Artículo publicado en la revista Icono de la editorial Perpetuo Socorro, año 112, número 4, de Abril de 2011, bajo el título “Dios ha muerto”.
La muerte de Dios
Nietzsche es quizás el máximo representante de la idea de la muerte de Dios. Así, afirmó sin ambages, como una noticia alegre y triste a la vez: “Dios ha muerto“. La doctrina de la “muerte de Dios” nos habla de la ruptura con el estado anterior de cosas en el que se hacía caso a las normas divinas y a la moral. Una ausencia absoluta de cualquier ser que pueda, de alguna manera, ser superior al hombre. Aquí encontramos la clave de esta peculiar “teología”: no hay Dios, el único dios es el hombre, que mediante el egoísmo y la violencia deberá ponerse por encima de los demás para llegar a ser el “superhombre”. No hay que extrañarse, al fin y al cabo es algo con una dolorosa lógica. Cuando, en la vida humana, Dios desaparece de la ecuación, ¿acaso no desaparece de la ecuación también toda referencia al Bien y al Mal? ¿Por qué tendría que ser solidario con otra persona, por qué considerarle mi hermano, si no reconozco que tengamos un Padre común? ¿Qué motivo puede haber para que yo me compadezca de otro? ¿Acaso eso no es más que una debilidad heredada del engaño de ese supuesto dios que ahora, cuando el hombre ya ha evolucionado, se descubre plenamente difunto? ¿No soy yo superior a aquel que necesita de mí de alguna manera? ¿Qué me puede detener en mi empeño en preocuparme únicamente de mí utilizando a los demás como me plazca? ¿Por qué no ocupar el puesto que deja vacante ese dios desaparecido?
Pero bueno, reconozcámoslo.
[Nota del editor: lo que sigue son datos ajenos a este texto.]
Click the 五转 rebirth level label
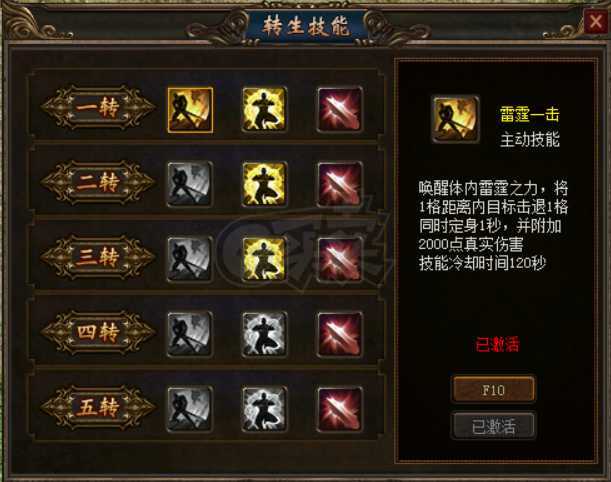This screenshot has height=482, width=611. click(98, 408)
Dios murió. Eso es totalmente cierto, murió en la persona de su Hijo. Jesucristo, verdadero Dios y verdadero hombre murió. Pero resucitó y nos trajo la esperanza de resucitar algún día también. Los cristianos debemos estar siempre alegres, porque sabemos que nuestro Dios nos ama tan apasionadamente que es capaz de dejarse matar para pagar la deuda que tenemos con Él y quiere que vayamos a Él. Aun así nos da la posibilidad de elegirle o no, pero lo que Él quiere lo demostró en la Cruz. Esa es la mayor prueba de amor que se puede dar. Se trata de un Dios que entrega a su único Hijo para que todos podamos ser hijos suyos. Quien más motivos tendría para ser soberbio, quien realmente es superior a todo, ya que Él lo creó todo, en lugar de tratar de sacar provecho de su criatura o abandonarla a su suerte se abaja a nosotros para elevarnos hasta Él. No fuerza nuestra voluntad, sino que respeta nuestra libertad. Y el amor que Él nos da, nos pide que se lo devolvamos a través del amor a nuestros hermanos, especialmente a los más necesitados.
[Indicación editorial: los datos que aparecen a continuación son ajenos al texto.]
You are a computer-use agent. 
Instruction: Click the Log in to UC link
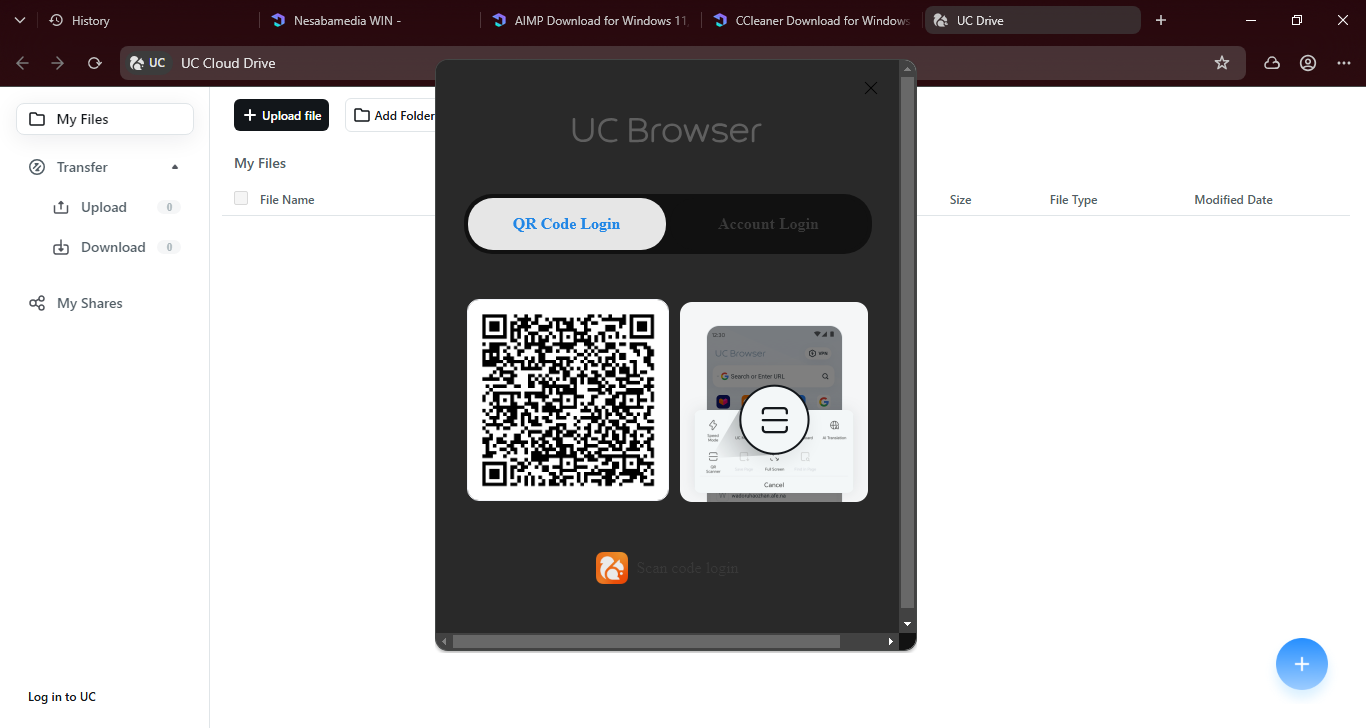(x=62, y=697)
Nuestro Dios está vivo, y es un Dios de vivos. Y el Dios de la vida, que se entregó a la muerte para traernos la vida, nos dejó un encargo muy importante: que igual que Él se entregó por nosotros, nosotros debemos entregarnos por nuestros hermanos. ¡Qué diferencia entre el endiosamiento de quien quiere matar a Dios y quien se abre al amor divino!
Esta Semana Santa tengámoslo muy presente: Dios se entregó a la muerte por amor a nosotros, y resucitó también por nosotros. Y no de una manera generalista, sino totalmente personalista, recordándonos a cada uno con nombres y apellidos. Que no se nos olvide nunca.